Compute how many lines in the data below hold the word "micro", then report that number with nothing else.
= = = = = = =
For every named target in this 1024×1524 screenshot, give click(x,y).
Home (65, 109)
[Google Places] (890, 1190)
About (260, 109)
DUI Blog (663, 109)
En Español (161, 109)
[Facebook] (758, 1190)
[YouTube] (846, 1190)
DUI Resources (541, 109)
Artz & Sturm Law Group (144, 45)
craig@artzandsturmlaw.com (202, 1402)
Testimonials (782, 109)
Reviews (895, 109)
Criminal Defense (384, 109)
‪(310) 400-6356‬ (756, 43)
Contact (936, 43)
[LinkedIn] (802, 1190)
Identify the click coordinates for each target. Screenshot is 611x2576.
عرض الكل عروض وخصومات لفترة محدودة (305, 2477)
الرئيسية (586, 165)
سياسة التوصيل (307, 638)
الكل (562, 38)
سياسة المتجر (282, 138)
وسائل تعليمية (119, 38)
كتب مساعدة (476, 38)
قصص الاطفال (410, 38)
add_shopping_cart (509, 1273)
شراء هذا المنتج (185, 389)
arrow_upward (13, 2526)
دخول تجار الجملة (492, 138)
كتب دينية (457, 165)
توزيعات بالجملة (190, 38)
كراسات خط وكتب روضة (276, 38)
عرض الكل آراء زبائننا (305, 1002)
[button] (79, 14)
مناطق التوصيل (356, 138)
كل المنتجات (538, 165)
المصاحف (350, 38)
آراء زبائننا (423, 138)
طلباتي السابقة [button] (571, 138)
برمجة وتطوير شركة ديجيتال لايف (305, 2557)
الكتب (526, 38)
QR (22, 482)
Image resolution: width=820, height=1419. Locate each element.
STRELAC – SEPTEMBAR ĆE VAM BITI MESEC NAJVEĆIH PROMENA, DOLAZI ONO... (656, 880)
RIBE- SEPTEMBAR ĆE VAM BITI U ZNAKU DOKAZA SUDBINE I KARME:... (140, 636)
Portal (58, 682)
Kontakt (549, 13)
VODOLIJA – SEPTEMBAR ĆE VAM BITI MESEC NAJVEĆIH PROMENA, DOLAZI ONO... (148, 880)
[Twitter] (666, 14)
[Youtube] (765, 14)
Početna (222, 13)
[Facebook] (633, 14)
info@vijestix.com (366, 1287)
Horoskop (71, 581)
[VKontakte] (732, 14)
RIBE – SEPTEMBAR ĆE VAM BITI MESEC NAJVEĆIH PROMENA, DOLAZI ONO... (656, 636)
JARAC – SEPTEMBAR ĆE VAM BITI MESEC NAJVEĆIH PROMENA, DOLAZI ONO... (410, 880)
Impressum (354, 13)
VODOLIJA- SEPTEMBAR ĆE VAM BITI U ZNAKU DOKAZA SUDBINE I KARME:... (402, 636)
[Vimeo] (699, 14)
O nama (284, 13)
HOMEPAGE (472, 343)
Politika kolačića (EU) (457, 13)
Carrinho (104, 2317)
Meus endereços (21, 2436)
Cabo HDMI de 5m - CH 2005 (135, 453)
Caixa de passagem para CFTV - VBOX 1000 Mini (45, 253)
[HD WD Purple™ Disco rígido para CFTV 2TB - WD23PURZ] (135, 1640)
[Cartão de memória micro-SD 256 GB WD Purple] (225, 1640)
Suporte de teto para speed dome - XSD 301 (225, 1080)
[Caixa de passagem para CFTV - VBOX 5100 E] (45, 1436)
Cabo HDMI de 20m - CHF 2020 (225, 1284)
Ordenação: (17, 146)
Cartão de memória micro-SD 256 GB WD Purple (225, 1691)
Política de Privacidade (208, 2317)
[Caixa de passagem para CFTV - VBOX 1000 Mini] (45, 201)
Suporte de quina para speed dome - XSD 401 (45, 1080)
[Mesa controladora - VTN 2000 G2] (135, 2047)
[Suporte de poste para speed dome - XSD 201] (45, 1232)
= = = = = = =
# Written answer:
2